Q. What is the Jewish perspective on a business exaggerating or misrepresenting its worth both in terms of its good will and the service or product it provides?
A. There are several leading Jewish researchers and writers on business ethics such as Dr Meir Tamari and Rabbi Aaron Levine. Their work makes an important contribution to the re-shaping of business practice in the light of a series of business scandals over the past two decades or so.
Aaron Levine offers a study of the Jewish concept of g’nevat da’at – literally, “stealing one’s mind”. G’nevat da’at prohibits the creation of a false impression. An example in the Mishnah is the practice of painting or polishing old utensils in order to pass them off as new (Bava Metzia 4:12).
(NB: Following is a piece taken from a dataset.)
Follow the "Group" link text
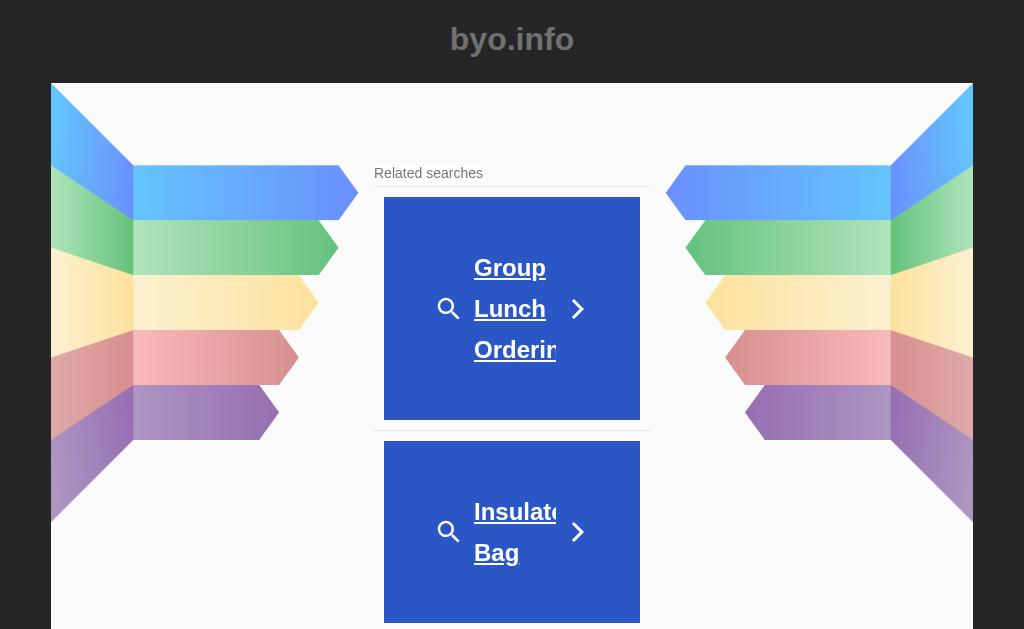tap(510, 268)
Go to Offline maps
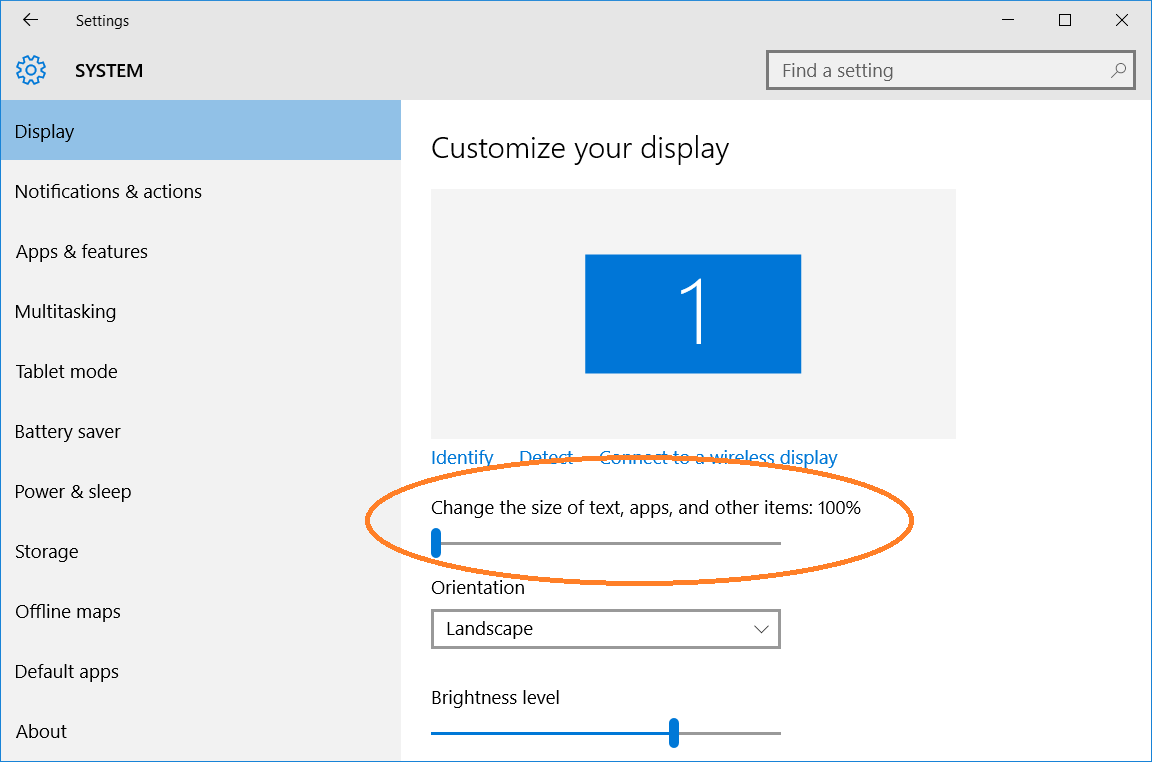The image size is (1152, 762). (x=67, y=611)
In modern terms, g’nevat da’at is seen in unwarranted estimates of the good will of a business by misrepresenting the quality of customer service, the superiority of the work force or the size of the client base. Whether such misrepresentation brings financial benefit is not the point: what is morally wrong is wrong regardless of whether you make money from it.
Misleading advertising is also a form of g’nevat da’at: by putting one over a potential customer one is “stealing their mind”. The subject is carefully analysed in Levine’s “Economics and Jewish Law: Halakhic Perspectives”, 1987, and “Free Enterprise and Jewish Law: Aspects of Jewish Business Ethics”, 1980.